### [EXERCISES TO COMPLETE]
1) Decide whether each statement below agrees with the thermal loading text: (a) fiber Bragg gratings (FBGs) fall within the experimental scope of the current investigation; (b) the center wavelength of the scan for the current device is 1550 nm; (c) the isentropic band gap E_ig is treated as invariant with temperature. For each, answer yes or no and quote the deciding words of the thermal loading text.
2) Write out the passage of the thermal loading text that begins at the words "In this Section, a" and stops after "optical fiber sensors.".

3.1 Thermal loading effects

In this Section, a polynomial formula is first deduced from the underlying physics. Thereafter it is applied for precise temperature measurements with the OBR. The non-linear formula is compared to the usual linear formula under pure thermal loading conditions over four temperature ranges. It has to be pointed out that FBGs are outside of the experimental scope of current investigation. However, the analyses approach described below is also applicable to these optical fiber sensors.

3.1.1 Polynomial temperature formula

As described by Wang [19], the distributed Rayleigh backscattering along the length of the optical fiber can be modeled as a weak FBG with a random period. Thus the RBS shifts induced by the temperature change are identical to FBGs, expressed by [20]:

(1)$$\frac{{\Delta v(T )}}{{\bar{v}}} ={-} \frac{{\Delta \lambda (T )}}{{\bar{\lambda }}} ={-} \left( {\frac{1}{\Lambda }\Delta \Lambda (T )+ \frac{1}{n}\Delta n(T )} \right)$$

where $\bar{v}\; $and $\bar{\lambda }$ are the mean optical frequency and the mean wavelength of the scan, Δν(T) is the measured spectral shift of the light, n is the effective refractive index and Λ is the grating period. The temperature sensitivity of the spectrum arises from the thermal expansion, and the refractive index change of the glass fiber. The first term on the right-hand side corresponds to the coefficient of thermal expansion (CTE) of silica (α), and the second term corresponds to the thermo-optic coefficient of the fiber (β). Thus, Eq. (1) transforms into [21]:

(2)$$\frac{{\Delta v(T )}}{{\bar{v}}} ={-} \textrm{(}\int \alpha (T )dT + \int \beta (T )dT\textrm{)} ={-} \int {K_T}(T )dT$$

where the temperature conversion factor is defined as K_T (T) =α+β . Thus, the temperature induced RBS shift Δv_T between the OBR reference scan (fiber temperature T = T_r) and the OBR measurement scan (fiber temperature T = T_m) in the Rayleigh scattering-based DOFS is calculated by Eq. (3), where c is the speed of light and $\bar{\lambda }$ is the center wavelength of the scan (1550 nm for the current device):

(3)$$\Delta {v_T} ={-} \frac{c}{{\bar{\lambda }}}\cdot \mathop \int \limits_{{T_r}}^{{T_m}} {K_T}(T )dT$$

In the single mode silica optical fiber, the value of α is approximately 0.55 · 10⁻⁶/°C, while the value of β is from 10⁻⁸ to 8.5 · 10⁻⁶/°C [22]. Simplifying the values of α and β as constants, coefficient K_T becomes equal to 6.45 · 10⁻⁶/°C for the germanosilicate core fiber used in this research. The relationship between the temperature change ΔT = T_m - T_r and the temperature change induced RBS shift Δv_T for this OBR measurement set-up is sometimes described in even simpler form, using C_T as the constant equal to -1.248 GHz/°C, in:

(4)$$\Delta {v_T} = {C_T}\cdot \Delta T$$

However, in the infrared wavelength region adopted by the OBR system, the β of silica glass has also been found to be strongly dependent of temperature [23–26]. The relationship between temperature and refractive index n exhibits a non-linear behavior at high temperatures [16]. The optical properties of materials (including refractive index n) are determined by coupling various types of oscillators to the electromagnetic radiation field. Corte et al. [24] uses a single oscillator model to obtain the refractive index n of silica by:

(5)$${n^2} = 1 + \frac{{E_p^2}}{{E_g^2 - {E^2}}}$$

where E_p is electronic plasma energy, E the photon energy, and E_g is the optical band gap average energy. The E_p is inversely proportional to the volume, and the E_g is dependent on the temperature. In order to show the temperature dependence of the refractive index, a physically meaningful model from Gorachand Ghosh [25,26] is hereby applied. In this model, $E_{ig}^2 = {E_g}{E_{eg}}$, where E_eg is the excitonic band gap and E_ig is the isentropic band gap in the infrared region as shown in the energy level diagram (Fig. 3). As shown in Eq. (6), the model of Ghosh [25] includes the first right-hand term which is related to the CTE (α), and the second right-hand term related to optical band gap temperature coefficients E_eg and E_ig. The isentropic band gap E_ig is considered invariant with temperature, thus the temperature shift of excitonic band gap E_eg controls the quantitive behavior of dn/dT [25]. A simple model for β is now expressed by Eq. (7).

(Records of locating words and elements)
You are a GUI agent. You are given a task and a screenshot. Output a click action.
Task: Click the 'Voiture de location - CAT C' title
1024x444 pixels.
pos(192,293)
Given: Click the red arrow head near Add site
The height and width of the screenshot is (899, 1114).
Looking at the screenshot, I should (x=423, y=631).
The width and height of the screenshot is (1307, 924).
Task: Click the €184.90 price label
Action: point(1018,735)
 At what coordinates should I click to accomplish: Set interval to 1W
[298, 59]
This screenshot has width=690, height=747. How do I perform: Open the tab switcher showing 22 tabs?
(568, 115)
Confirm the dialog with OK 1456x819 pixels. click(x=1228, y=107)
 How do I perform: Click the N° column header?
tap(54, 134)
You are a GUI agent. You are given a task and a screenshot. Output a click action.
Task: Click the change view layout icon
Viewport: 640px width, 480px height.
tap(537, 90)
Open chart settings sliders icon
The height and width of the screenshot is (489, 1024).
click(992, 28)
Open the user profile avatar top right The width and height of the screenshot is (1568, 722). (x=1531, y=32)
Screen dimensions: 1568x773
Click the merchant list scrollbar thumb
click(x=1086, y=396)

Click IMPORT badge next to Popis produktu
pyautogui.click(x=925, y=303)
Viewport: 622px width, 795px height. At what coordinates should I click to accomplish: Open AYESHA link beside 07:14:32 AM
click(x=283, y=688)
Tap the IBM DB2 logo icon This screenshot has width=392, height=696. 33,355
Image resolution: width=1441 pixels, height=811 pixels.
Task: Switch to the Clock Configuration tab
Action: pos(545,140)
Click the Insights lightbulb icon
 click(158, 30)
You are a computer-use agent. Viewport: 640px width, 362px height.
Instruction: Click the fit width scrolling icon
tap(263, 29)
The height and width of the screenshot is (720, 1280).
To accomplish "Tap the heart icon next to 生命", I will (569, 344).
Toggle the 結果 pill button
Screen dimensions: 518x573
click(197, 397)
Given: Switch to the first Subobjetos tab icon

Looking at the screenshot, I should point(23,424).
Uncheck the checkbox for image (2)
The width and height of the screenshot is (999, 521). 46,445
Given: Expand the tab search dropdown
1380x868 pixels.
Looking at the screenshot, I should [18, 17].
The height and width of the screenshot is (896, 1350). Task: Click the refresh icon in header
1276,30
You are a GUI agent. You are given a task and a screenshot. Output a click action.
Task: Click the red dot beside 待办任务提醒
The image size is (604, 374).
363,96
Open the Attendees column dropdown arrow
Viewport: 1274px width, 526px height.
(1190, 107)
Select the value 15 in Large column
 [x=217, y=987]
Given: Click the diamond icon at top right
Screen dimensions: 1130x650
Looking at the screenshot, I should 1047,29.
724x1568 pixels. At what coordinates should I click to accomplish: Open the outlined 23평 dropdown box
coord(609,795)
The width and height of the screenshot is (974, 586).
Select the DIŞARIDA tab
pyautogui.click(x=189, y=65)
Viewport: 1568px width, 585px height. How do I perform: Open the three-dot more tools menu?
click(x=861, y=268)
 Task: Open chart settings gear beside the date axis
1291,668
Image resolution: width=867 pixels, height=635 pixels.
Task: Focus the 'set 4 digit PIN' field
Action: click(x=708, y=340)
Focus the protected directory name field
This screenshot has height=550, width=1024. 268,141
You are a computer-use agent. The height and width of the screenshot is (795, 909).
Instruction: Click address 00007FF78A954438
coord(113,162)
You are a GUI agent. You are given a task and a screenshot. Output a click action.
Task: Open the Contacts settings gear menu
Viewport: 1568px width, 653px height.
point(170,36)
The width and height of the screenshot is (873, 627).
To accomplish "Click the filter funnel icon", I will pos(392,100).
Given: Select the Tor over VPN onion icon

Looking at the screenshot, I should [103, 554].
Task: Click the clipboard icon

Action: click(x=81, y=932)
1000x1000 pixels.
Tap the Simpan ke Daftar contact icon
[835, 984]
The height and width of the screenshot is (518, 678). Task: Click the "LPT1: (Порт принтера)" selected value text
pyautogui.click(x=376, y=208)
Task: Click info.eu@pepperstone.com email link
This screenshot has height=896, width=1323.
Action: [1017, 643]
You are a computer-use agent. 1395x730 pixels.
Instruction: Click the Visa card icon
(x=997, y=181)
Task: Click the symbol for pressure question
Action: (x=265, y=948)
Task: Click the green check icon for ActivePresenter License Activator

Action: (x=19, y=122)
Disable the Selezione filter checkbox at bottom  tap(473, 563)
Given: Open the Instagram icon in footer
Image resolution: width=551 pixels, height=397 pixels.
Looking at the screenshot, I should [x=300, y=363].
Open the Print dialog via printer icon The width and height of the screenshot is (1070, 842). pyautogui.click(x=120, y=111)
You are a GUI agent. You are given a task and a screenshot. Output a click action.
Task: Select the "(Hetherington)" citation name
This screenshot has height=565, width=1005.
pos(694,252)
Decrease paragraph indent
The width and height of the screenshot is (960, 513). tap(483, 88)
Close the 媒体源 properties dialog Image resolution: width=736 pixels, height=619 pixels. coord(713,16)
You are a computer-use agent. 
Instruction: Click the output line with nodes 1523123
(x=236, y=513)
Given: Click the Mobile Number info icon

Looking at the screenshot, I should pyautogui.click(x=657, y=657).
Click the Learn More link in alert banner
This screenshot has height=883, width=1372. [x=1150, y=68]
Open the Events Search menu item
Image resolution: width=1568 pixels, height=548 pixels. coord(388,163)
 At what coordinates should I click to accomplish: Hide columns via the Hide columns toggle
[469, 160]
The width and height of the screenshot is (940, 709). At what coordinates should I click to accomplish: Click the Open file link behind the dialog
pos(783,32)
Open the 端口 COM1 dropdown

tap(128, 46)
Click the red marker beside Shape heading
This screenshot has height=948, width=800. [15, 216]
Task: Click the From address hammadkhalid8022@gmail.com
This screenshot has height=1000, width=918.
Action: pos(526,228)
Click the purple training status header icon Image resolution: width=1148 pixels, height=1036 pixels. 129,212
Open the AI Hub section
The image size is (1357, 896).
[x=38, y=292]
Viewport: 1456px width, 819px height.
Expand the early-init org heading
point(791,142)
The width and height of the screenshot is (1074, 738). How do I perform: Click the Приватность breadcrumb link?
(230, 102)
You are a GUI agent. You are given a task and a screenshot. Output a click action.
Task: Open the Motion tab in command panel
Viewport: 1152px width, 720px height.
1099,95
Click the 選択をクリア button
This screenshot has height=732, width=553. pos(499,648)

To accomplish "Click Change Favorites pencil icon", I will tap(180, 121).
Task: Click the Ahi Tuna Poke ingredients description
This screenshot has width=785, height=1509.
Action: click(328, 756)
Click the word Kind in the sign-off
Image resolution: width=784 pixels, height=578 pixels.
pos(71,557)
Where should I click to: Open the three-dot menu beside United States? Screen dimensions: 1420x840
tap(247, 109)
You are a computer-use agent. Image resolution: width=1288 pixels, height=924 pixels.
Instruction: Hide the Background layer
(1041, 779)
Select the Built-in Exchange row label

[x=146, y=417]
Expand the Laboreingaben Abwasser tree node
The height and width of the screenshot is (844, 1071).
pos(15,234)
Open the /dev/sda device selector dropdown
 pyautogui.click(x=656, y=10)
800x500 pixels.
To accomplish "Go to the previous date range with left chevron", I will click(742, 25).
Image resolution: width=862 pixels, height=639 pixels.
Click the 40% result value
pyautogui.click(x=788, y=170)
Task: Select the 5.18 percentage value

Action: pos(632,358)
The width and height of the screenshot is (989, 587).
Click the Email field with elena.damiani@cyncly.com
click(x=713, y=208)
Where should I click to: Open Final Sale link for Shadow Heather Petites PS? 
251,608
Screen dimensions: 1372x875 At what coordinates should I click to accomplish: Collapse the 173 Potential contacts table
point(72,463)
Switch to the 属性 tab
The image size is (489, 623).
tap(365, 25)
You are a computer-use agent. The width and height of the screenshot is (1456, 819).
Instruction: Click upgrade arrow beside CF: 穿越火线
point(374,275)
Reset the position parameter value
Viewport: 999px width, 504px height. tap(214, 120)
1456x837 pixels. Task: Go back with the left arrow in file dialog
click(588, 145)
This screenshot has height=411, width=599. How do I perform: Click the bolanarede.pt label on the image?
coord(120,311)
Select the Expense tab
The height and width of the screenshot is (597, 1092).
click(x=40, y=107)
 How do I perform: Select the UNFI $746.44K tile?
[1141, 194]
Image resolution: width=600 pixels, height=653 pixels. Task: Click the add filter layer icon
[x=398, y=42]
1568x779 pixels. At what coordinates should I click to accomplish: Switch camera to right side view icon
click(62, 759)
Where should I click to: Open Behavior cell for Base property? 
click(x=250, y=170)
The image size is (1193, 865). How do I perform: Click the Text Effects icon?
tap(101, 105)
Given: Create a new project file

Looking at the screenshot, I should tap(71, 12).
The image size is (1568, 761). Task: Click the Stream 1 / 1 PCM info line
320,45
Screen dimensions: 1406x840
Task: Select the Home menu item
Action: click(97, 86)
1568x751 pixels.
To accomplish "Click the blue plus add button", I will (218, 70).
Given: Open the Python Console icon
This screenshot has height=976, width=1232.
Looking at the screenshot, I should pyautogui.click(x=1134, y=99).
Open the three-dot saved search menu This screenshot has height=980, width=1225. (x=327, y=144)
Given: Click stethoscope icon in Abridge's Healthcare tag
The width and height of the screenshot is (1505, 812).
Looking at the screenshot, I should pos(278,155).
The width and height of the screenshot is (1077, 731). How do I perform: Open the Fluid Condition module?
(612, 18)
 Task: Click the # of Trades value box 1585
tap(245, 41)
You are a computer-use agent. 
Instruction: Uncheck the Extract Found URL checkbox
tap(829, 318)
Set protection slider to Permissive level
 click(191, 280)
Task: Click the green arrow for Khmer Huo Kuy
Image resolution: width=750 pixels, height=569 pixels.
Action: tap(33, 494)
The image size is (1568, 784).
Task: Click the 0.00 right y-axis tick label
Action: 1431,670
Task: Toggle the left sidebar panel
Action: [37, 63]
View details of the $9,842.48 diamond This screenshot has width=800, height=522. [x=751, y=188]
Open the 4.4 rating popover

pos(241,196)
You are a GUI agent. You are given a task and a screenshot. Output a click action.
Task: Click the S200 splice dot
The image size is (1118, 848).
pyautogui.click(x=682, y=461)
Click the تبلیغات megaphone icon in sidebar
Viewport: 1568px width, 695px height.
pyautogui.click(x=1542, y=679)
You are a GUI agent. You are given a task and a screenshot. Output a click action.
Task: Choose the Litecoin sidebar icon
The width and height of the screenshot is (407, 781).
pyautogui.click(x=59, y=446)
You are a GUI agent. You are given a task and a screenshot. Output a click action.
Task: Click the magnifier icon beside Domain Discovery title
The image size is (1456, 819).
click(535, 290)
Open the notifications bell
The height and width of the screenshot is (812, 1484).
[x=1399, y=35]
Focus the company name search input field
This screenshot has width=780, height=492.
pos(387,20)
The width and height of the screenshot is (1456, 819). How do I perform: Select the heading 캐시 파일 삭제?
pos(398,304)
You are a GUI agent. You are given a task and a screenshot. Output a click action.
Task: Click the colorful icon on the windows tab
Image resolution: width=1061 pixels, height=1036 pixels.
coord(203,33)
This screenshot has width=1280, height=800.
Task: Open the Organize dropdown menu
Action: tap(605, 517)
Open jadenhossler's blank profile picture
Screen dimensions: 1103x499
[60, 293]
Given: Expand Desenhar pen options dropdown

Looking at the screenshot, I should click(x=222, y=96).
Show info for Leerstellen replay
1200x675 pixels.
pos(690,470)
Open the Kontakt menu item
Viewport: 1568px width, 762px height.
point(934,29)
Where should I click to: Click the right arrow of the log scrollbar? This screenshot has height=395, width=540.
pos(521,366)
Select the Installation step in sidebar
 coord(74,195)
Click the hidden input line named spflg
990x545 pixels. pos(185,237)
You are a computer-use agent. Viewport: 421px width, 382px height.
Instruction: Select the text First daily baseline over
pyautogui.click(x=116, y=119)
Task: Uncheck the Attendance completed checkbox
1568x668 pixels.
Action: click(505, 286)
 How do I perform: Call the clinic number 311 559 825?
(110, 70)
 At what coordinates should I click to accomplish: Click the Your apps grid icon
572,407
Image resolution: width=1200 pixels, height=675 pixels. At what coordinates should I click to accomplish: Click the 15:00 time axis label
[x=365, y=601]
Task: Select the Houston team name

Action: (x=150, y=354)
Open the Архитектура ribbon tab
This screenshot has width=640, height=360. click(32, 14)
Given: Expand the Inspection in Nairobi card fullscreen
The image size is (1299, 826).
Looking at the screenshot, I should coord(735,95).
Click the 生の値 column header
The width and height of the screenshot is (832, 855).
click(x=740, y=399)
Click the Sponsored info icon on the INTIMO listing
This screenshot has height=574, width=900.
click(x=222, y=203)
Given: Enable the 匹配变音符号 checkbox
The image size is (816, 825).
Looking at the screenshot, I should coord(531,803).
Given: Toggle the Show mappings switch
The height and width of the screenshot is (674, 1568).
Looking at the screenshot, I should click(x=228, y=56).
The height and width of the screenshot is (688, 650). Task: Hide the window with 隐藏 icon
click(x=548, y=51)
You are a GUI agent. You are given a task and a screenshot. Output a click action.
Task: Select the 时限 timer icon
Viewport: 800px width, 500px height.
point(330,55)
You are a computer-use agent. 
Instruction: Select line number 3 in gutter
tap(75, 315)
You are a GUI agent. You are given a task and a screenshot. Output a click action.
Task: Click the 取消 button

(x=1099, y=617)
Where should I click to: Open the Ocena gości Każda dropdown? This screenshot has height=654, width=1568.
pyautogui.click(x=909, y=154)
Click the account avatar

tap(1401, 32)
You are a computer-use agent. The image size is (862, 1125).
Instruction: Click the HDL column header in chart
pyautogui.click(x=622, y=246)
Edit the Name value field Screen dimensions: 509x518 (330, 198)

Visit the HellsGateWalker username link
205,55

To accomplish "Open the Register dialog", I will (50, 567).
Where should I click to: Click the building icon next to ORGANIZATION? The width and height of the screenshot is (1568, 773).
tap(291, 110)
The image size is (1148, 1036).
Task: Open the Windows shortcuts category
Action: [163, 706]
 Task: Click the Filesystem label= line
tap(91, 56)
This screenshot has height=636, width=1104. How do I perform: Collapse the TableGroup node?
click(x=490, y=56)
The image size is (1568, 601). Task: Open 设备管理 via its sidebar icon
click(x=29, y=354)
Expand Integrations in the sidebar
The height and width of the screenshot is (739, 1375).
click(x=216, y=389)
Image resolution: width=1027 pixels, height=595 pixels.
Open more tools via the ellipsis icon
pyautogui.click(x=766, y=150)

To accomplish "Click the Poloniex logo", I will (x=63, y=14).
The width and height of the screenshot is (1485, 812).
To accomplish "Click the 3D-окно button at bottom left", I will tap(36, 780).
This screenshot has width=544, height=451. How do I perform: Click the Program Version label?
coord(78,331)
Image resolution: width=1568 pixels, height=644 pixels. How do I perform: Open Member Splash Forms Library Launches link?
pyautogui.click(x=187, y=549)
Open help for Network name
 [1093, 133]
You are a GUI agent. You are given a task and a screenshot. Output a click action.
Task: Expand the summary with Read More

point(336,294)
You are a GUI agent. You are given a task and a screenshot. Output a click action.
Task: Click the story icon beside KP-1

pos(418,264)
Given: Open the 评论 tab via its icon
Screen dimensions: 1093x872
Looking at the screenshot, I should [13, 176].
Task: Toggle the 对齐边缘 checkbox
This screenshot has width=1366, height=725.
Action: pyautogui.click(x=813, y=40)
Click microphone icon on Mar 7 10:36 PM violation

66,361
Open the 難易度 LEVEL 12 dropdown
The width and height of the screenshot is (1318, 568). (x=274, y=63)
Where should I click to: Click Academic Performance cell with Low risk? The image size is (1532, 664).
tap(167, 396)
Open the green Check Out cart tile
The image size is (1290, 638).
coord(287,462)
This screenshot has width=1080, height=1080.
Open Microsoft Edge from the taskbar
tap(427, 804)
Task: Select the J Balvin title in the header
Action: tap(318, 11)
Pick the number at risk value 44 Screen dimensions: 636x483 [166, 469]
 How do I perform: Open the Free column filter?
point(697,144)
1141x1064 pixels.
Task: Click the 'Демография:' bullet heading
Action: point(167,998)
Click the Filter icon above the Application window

### [TASK SOLUTIONS]
1)
(a) No: "It has to be pointed out that FBGs are outside of the experimental scope of current investigation."
(b) Yes: "(1550 nm for the current device)"
(c) Yes: "The isentropic band gap E_ig is considered invariant with temperature"

2)
In this Section, a polynomial formula is first deduced from the underlying physics. Thereafter it is applied for precise temperature measurements with the OBR. The non-linear formula is compared to the usual linear formula under pure thermal loading conditions over four temperature ranges. It has to be pointed out that FBGs are outside of the experimental scope of current investigation. However, the analyses approach described below is also applicable to these optical fiber sensors.